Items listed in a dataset
Start of Block

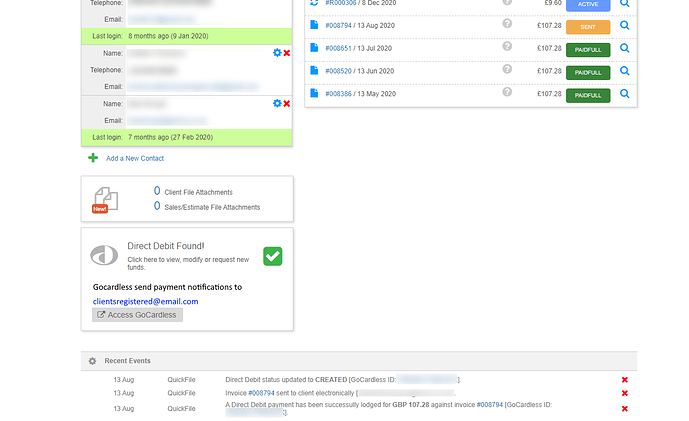Image resolution: width=689 pixels, height=421 pixels.
Task: Open the Add a New Contact link
Action: coord(135,158)
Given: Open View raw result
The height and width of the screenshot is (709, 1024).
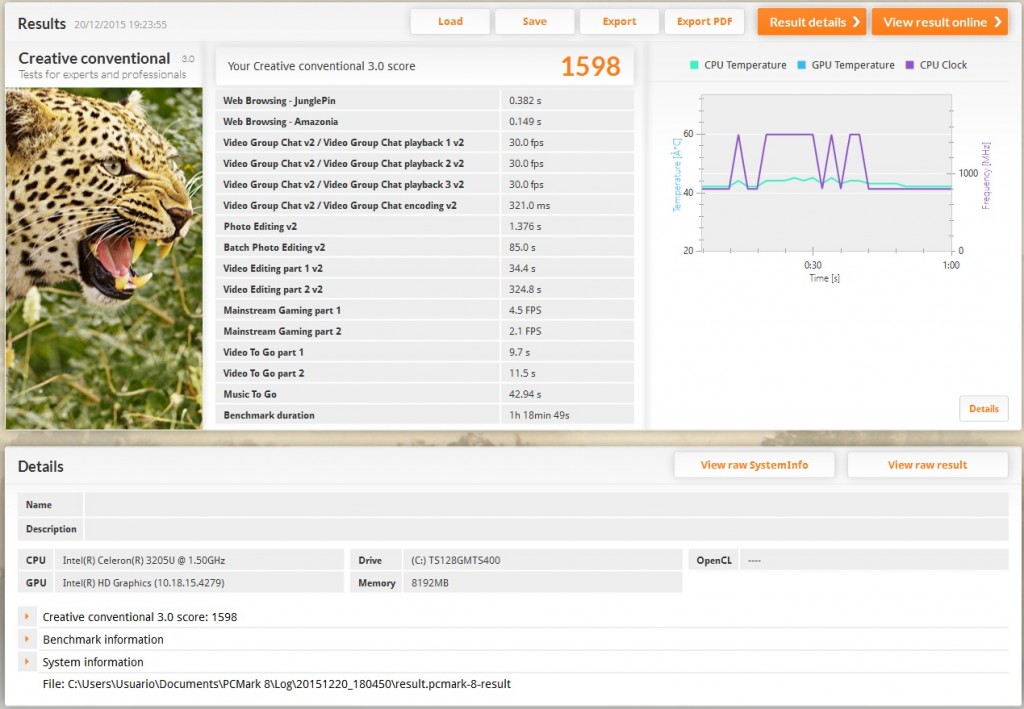Looking at the screenshot, I should [x=927, y=465].
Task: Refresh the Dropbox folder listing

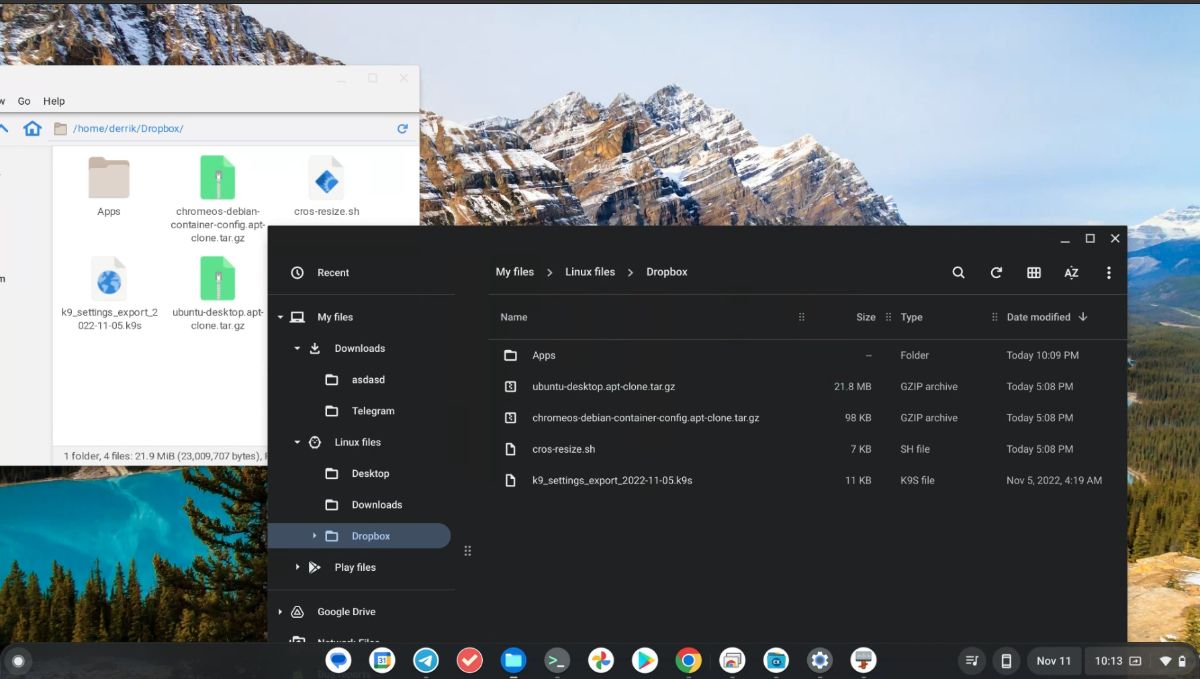Action: 996,272
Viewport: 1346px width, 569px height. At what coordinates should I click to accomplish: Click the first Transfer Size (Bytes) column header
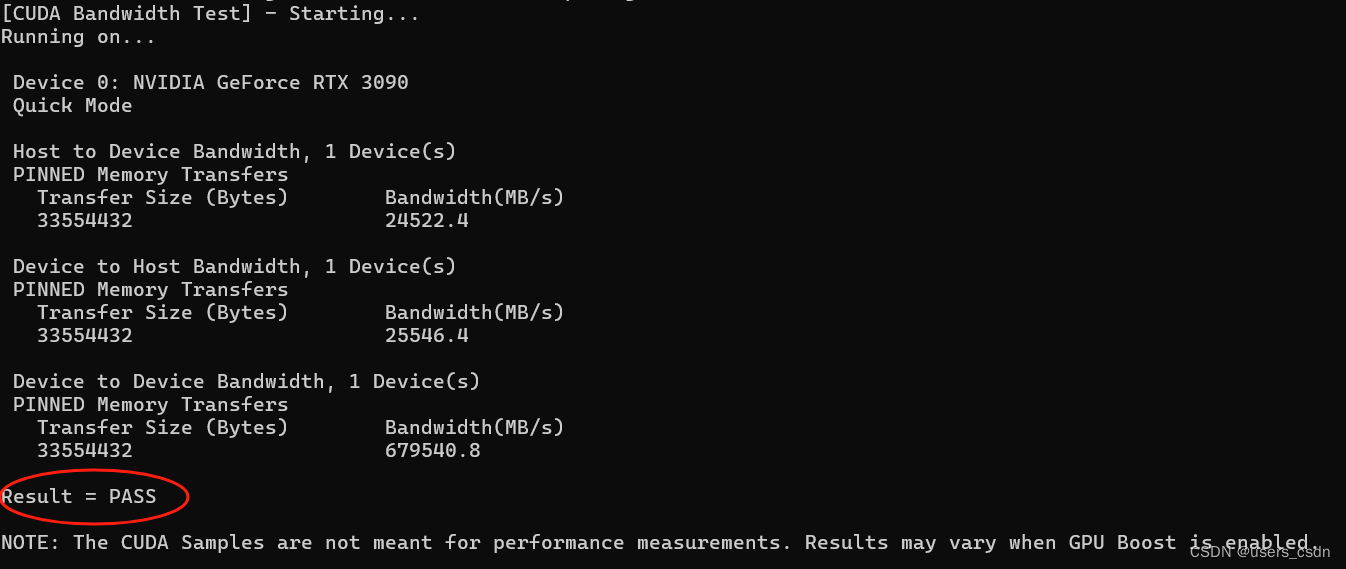click(162, 197)
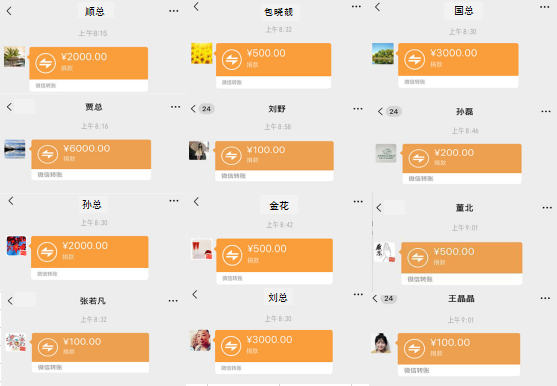Open the more options menu in 孙磊 chat
The height and width of the screenshot is (386, 557).
coord(546,112)
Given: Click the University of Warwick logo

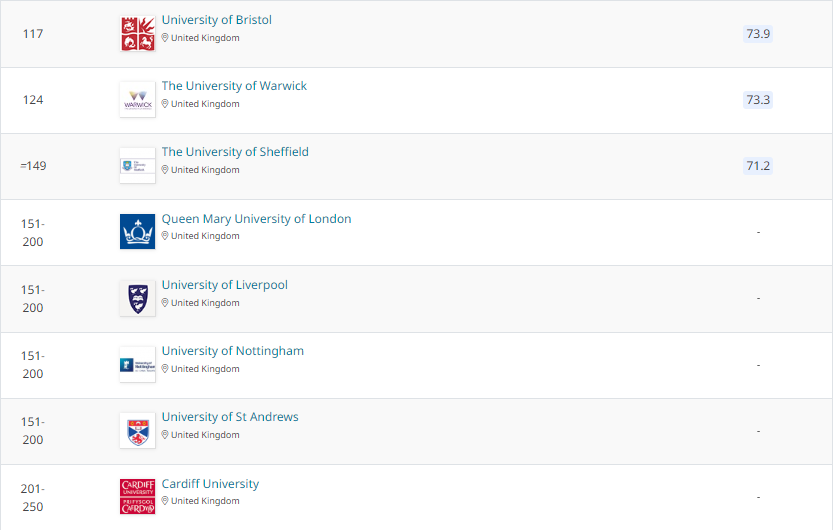Looking at the screenshot, I should [x=137, y=100].
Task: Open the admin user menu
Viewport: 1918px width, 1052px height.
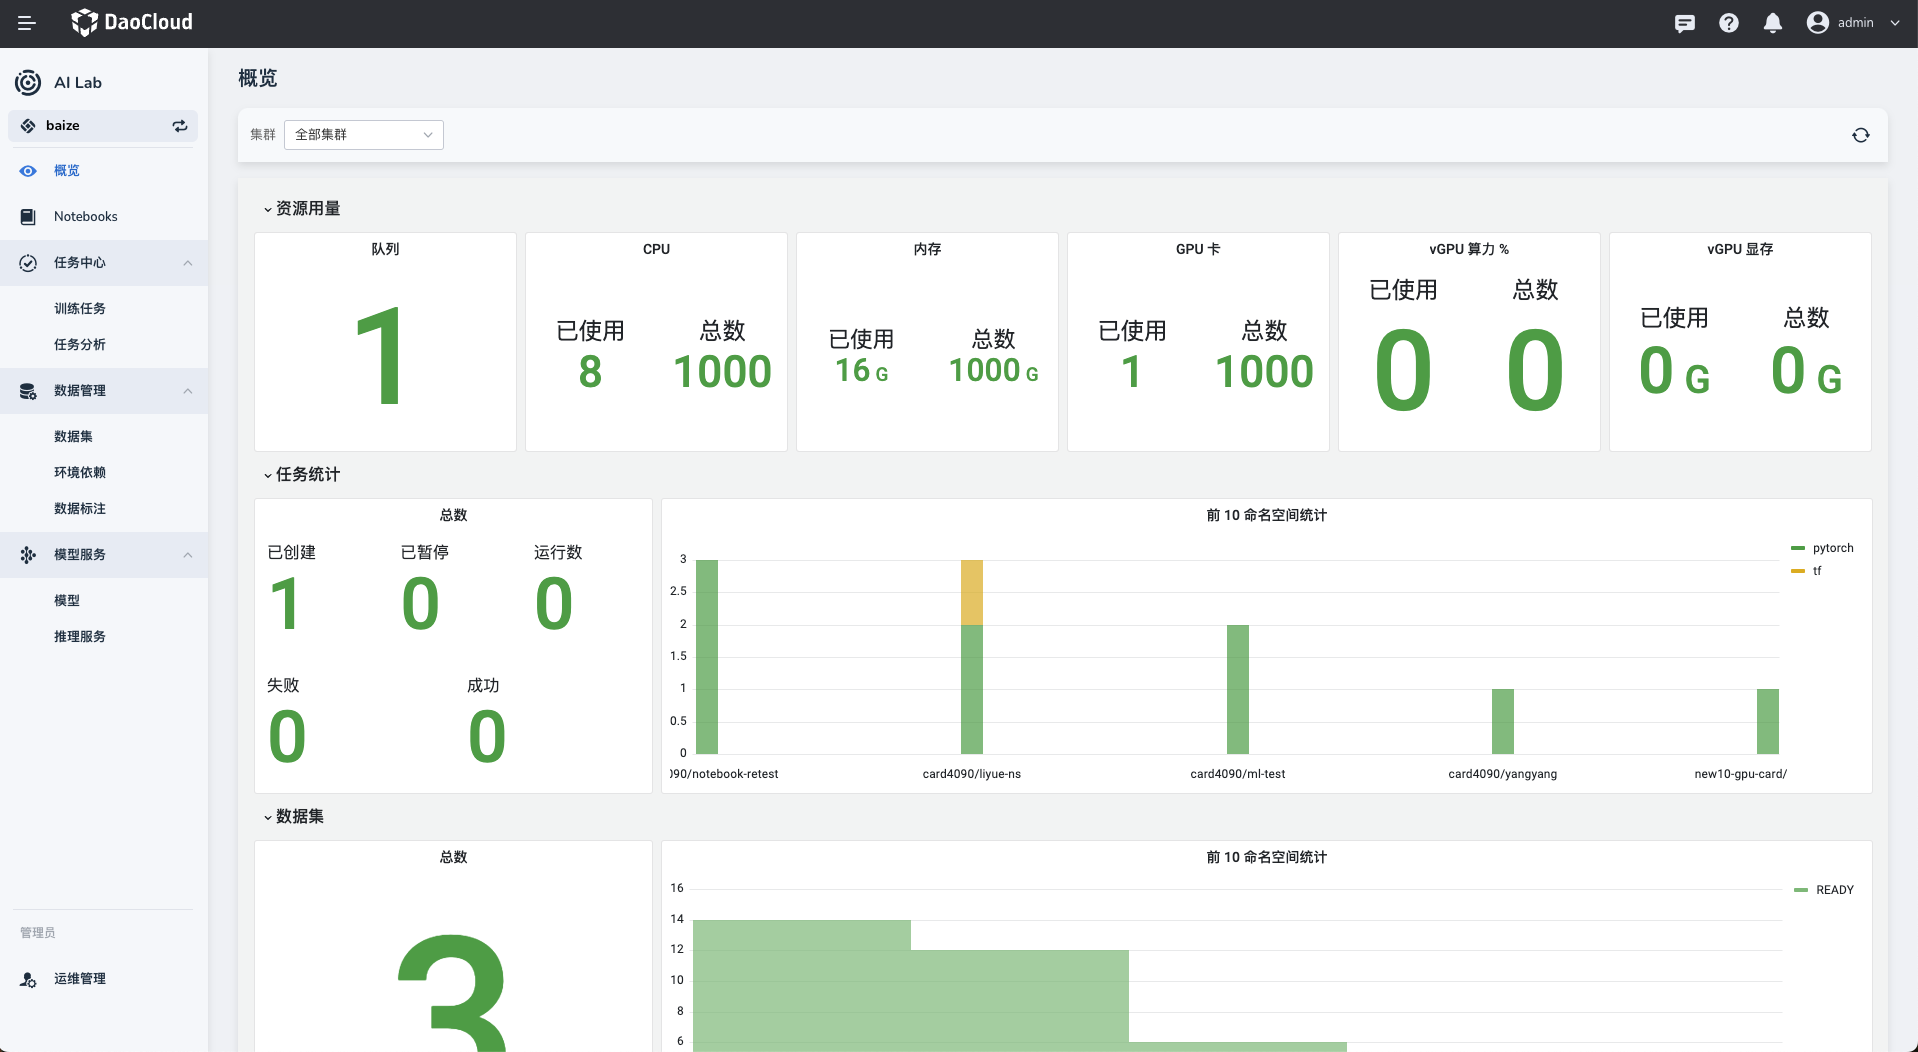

End of Block

TASK DETAILS: Please repeat exactly the lines from the one containing "Given: Click the University of Warwick logo" through the last line of the records, both included, and leave out the pictures.

OUTPUT FOR THIS EXERCISE:
Given: Click the University of Warwick logo

Looking at the screenshot, I should [x=137, y=100].
Task: Open the admin user menu
Viewport: 1918px width, 1052px height.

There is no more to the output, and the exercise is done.